Stored data
====================

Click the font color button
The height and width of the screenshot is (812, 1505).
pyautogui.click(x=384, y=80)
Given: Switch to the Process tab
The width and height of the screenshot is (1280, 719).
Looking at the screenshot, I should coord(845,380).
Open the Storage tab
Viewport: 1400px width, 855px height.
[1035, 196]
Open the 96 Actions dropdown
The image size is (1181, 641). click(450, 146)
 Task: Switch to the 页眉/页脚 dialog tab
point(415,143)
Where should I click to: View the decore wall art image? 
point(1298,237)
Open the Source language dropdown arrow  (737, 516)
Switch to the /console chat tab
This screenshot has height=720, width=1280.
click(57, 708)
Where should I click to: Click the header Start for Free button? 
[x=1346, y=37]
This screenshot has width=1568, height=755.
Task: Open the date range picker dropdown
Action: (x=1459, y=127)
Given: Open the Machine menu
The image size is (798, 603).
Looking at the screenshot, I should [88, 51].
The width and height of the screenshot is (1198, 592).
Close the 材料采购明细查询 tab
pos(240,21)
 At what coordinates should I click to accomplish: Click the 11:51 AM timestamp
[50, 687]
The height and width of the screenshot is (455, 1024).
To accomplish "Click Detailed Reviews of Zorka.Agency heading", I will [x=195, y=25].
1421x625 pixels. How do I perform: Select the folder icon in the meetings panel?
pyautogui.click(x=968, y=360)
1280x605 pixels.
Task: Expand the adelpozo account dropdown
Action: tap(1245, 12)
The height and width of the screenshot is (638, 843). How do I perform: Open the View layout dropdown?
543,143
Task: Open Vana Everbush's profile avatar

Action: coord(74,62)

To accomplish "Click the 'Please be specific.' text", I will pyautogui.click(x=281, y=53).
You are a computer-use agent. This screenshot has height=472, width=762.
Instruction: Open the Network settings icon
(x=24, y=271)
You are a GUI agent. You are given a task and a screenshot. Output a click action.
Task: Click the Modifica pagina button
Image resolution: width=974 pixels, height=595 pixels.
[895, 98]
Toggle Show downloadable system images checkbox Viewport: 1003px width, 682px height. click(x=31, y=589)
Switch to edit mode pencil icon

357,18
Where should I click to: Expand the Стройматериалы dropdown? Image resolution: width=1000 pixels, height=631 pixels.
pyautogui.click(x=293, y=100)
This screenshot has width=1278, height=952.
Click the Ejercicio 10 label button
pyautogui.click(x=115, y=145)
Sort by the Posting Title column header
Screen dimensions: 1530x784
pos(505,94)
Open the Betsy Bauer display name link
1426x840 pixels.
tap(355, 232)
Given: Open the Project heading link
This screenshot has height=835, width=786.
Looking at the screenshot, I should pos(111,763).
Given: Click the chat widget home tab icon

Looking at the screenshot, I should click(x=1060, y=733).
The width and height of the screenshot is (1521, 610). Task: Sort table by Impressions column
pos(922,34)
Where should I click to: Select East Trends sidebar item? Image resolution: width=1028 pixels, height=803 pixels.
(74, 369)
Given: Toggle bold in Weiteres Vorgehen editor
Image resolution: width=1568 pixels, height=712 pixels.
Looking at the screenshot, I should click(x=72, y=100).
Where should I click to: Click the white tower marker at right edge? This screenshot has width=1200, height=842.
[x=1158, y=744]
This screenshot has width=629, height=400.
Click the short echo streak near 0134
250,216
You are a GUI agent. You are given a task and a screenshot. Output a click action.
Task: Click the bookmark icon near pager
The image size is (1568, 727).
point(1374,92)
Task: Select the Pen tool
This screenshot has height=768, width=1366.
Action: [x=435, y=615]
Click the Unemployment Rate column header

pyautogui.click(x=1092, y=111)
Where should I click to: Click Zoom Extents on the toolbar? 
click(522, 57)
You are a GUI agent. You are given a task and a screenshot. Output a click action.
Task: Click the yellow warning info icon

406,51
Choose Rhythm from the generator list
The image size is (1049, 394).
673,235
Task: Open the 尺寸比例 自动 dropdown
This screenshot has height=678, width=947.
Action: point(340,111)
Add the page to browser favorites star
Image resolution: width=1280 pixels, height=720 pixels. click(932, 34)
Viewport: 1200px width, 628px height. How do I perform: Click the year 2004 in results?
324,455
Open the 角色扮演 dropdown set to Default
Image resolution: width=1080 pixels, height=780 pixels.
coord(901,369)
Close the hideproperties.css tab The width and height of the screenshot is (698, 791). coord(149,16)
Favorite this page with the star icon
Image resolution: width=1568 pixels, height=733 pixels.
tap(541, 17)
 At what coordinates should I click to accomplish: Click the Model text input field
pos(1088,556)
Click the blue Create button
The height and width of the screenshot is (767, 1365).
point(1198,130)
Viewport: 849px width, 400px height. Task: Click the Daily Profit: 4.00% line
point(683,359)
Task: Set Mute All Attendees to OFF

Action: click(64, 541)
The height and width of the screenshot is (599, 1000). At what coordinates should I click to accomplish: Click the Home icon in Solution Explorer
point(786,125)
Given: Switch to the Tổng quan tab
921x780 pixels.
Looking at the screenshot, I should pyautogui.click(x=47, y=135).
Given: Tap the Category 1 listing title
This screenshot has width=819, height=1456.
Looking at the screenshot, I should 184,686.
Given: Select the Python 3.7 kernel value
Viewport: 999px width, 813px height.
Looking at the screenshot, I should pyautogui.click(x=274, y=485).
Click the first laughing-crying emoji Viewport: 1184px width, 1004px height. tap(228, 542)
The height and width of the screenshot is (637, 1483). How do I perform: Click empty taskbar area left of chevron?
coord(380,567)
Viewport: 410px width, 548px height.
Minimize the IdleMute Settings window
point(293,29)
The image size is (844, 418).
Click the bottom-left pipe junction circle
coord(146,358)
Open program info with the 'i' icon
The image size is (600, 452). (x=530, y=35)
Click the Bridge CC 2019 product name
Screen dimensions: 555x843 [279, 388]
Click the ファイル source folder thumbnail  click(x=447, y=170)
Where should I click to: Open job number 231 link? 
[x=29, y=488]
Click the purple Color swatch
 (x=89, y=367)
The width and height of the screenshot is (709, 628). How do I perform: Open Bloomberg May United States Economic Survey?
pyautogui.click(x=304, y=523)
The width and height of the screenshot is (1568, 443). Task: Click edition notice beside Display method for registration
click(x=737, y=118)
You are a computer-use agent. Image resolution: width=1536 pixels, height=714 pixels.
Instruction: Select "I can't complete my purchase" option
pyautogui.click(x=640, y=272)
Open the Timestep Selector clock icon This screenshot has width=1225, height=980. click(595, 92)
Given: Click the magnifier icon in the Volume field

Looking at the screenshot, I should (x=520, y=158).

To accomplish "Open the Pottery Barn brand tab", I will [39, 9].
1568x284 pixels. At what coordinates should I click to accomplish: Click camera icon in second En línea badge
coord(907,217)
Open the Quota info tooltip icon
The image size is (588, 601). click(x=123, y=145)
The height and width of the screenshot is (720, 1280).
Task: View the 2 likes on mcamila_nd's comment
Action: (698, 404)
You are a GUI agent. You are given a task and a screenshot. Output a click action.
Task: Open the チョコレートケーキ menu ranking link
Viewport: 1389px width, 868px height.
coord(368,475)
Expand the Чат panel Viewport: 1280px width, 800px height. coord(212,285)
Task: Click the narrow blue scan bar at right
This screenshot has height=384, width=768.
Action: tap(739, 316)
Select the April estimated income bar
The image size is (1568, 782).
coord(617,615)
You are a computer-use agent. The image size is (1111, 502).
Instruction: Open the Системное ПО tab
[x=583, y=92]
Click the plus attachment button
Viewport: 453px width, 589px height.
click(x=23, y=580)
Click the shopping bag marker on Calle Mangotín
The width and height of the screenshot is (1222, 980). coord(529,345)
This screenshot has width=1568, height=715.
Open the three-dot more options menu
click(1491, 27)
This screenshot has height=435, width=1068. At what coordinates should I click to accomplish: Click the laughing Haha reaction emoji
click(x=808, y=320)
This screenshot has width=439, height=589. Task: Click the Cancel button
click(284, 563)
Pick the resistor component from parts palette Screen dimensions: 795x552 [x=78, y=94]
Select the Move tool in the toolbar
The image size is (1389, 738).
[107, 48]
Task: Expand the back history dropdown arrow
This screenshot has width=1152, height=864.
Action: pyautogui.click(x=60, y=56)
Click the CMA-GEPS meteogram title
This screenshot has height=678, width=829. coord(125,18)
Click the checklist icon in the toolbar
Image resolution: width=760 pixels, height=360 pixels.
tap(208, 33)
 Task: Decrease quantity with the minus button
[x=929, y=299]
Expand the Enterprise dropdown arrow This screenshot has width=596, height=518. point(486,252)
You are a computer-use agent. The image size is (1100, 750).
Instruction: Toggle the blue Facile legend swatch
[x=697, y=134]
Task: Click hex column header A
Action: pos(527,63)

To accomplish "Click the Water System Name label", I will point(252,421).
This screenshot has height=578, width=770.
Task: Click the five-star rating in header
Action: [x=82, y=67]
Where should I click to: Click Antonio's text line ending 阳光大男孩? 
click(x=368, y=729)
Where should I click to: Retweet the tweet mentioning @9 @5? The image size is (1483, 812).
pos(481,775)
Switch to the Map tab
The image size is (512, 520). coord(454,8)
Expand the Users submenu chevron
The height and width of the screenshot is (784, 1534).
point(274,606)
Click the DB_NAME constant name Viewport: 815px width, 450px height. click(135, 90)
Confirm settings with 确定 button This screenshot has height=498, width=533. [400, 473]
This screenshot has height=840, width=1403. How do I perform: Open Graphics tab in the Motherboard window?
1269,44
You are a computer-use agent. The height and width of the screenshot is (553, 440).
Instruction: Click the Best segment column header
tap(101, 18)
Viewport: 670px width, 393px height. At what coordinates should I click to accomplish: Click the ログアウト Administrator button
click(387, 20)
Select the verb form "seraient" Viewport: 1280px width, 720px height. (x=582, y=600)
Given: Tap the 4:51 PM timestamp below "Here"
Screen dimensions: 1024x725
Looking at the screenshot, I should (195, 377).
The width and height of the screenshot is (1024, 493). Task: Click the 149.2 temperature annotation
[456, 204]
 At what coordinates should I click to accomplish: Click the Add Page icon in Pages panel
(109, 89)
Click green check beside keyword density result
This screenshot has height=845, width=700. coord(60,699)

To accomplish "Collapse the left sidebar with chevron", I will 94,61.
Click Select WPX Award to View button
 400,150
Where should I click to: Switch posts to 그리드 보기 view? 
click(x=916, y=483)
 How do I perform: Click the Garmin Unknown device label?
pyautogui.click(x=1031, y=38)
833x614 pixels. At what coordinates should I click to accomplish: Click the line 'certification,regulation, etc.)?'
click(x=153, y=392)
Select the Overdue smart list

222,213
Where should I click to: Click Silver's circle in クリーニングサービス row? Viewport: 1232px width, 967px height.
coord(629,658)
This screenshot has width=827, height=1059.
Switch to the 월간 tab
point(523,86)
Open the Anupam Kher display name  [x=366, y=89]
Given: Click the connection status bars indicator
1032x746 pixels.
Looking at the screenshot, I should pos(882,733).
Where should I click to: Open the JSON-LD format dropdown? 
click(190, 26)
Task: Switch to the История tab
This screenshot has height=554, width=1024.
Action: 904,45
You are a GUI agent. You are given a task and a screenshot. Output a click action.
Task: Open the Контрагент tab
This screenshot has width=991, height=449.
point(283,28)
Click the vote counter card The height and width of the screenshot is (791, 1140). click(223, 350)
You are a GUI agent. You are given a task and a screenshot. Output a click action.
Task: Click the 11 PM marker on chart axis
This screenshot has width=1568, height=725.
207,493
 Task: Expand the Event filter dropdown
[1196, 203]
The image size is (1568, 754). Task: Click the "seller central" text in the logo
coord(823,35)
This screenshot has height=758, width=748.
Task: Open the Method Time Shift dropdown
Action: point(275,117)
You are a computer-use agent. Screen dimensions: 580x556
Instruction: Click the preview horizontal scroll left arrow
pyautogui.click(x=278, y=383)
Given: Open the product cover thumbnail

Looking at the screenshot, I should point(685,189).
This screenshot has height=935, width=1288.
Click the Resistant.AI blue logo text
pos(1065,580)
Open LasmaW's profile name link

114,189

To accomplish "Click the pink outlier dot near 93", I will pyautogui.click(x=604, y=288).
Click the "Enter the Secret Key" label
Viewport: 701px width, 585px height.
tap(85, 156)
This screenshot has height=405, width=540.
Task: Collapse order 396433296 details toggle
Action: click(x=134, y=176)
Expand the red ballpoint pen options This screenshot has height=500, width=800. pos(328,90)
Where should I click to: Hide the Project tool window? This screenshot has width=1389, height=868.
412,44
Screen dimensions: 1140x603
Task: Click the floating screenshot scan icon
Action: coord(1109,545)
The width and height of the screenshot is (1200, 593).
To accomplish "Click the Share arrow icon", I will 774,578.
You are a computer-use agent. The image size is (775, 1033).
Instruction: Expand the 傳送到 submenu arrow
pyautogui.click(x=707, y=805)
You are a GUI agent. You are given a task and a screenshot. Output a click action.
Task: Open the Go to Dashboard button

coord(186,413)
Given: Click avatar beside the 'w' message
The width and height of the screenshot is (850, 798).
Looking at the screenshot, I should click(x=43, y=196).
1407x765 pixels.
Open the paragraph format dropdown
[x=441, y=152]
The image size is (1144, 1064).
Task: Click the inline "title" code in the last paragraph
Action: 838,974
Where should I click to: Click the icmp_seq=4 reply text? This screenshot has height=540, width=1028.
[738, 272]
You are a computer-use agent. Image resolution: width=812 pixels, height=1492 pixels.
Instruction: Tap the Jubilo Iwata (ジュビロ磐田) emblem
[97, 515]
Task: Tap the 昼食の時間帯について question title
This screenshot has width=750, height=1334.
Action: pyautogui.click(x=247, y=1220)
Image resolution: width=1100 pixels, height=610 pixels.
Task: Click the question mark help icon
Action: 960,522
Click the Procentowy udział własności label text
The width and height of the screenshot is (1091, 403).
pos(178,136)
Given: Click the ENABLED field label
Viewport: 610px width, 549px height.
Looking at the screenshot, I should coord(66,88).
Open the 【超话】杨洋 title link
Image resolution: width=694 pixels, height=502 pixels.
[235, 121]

====================

▸ Requirement:
Please give again the lines above between the line holding "This screenshot has height=435, width=1068." and the line holding "Expand the Enterprise", inclusive, exactly as they are and with nothing added.

▸ Result of the exercise:
This screenshot has height=435, width=1068. At what coordinates should I click to accomplish: Click the laughing Haha reaction emoji
click(x=808, y=320)
This screenshot has width=439, height=589. Task: Click the Cancel button
click(284, 563)
Pick the resistor component from parts palette Screen dimensions: 795x552 [x=78, y=94]
Select the Move tool in the toolbar
The image size is (1389, 738).
[107, 48]
Task: Expand the back history dropdown arrow
This screenshot has width=1152, height=864.
Action: pyautogui.click(x=60, y=56)
Click the CMA-GEPS meteogram title
This screenshot has height=678, width=829. coord(125,18)
Click the checklist icon in the toolbar
Image resolution: width=760 pixels, height=360 pixels.
tap(208, 33)
 Task: Decrease quantity with the minus button
[x=929, y=299]
Expand the Enterprise dropdown arrow This screenshot has width=596, height=518. point(486,252)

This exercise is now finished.